Overwrites DataFrames describe function #33

Open davidanthoff opened 7 years ago

davidanthoff commented 7 years ago

I have a lot of situations where I need both DataFrames and DataTables loaded at the same time, e.g. I start out with:

using DataFrames, DataTables

Right now I always get a warning that DataTables overwrites describe from DataFrames, which is not ideal.

I guess the solution for this is to move the function definition in some common base package, and then both DataFrames and DataTables will add a method? Would that be AbstractTables? If so, could we maybe start with a really bare bones AbstractTables now, that only holds that one definition, and then later more stuff can be added?

ararslan commented 7 years ago

Ideally describe would be removed from one or both packages, as it's more of a statistical function than a tabular data function. Maybe that could live in StatsModels at some point?

kleinschmidt commented 7 years ago

It's from StatsBase, right? https://github.com/JuliaData/DataTables.jl/blob/20c71d6d40b3b238e902189b8262ba2b2e679b31/src/abstractdatatable/abstractdatatable.jl#L373

ararslan commented 7 years ago

Yes, but unless we want a dependency on AbstractTables in StatsBase (which I don't think we should do), we'd still have to define the generic describe method on tables elsewhere.

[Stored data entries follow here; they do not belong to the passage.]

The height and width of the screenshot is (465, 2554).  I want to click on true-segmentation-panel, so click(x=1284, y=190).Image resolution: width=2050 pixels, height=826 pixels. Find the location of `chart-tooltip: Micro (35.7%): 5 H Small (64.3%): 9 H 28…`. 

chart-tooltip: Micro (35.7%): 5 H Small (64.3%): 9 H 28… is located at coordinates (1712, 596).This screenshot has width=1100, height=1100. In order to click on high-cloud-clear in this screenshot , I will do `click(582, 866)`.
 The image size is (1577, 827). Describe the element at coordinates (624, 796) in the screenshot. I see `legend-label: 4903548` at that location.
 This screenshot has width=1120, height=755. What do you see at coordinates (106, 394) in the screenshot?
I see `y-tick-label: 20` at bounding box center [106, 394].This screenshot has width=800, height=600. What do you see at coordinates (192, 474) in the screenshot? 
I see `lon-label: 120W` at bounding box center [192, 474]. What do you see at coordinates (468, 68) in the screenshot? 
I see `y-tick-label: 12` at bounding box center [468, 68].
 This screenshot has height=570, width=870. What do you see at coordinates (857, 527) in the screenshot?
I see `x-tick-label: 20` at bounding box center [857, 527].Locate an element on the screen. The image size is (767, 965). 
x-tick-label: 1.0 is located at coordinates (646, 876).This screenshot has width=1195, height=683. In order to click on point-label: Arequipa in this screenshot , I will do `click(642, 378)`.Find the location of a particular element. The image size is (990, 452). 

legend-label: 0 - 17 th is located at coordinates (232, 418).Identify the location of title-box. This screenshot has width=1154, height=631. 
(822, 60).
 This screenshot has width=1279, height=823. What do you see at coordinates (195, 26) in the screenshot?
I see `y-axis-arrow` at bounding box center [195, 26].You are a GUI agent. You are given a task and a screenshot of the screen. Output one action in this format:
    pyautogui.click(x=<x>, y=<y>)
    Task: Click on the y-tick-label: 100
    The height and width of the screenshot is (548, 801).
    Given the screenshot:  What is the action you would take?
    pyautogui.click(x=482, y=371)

That's why I suggested StatsModels.

kleinschmidt commented 7 years ago

I'm confused: why does using DataFrames and DataTables result in one's describe overwriting the other if they're both extending the method from StatsBase?

ararslan commented 7 years ago

Ohhhhhhhhhhhhhhhhhhhhhhhh heh, DataFrames and DataTables both @reexport StatsBase. I bet that's it.

davidanthoff commented 7 years ago

Both have this:

StatsBase.describe(nv::AbstractArray) = describe(STDOUT, nv)

That is the first of three overwriting messages I'm getting.

davidanthoff commented 7 years ago

And then there is:

function StatsBase.describe{T<:Number}(io, dv::AbstractArray{T})
function StatsBase.describe{T}(io, dv::AbstractArray{T})

in both. I guess those three methods should just move to StatsBase, right?

ararslan commented 7 years ago

Assuming they don't contain code specific to Nullables and/or NA, yes, those methods should live in StatsBase. Good catch!

davidanthoff commented 7 years ago

Well, they actually contain code that is Nullable and DataArray specific :) So I guess they really should dispatch on fewer types?

kleinschmidt commented 7 years ago

Maybe replace those abstract array methods with an non-exported method for single columns?

davidanthoff commented 7 years ago

I think StatsBase.describe(nv::AbstractArray) = describe(STDOUT, nv) should just move to StatsBase as is.

A version of function StatsBase.describe{T<:Number}(io, nv::AbstractArray{T}) that doesn't handle missing values should also move to StatsBase. In DataTables there should be function StatsBase.describe{T<:Number}(io, nv::NullableArray{T}), and in DataFrames function StatsBase.describe{T<:Number}(io, nv::DataArray{T}).

For function StatsBase.describe{T}(io, nv::AbstractArray{T}) similar story.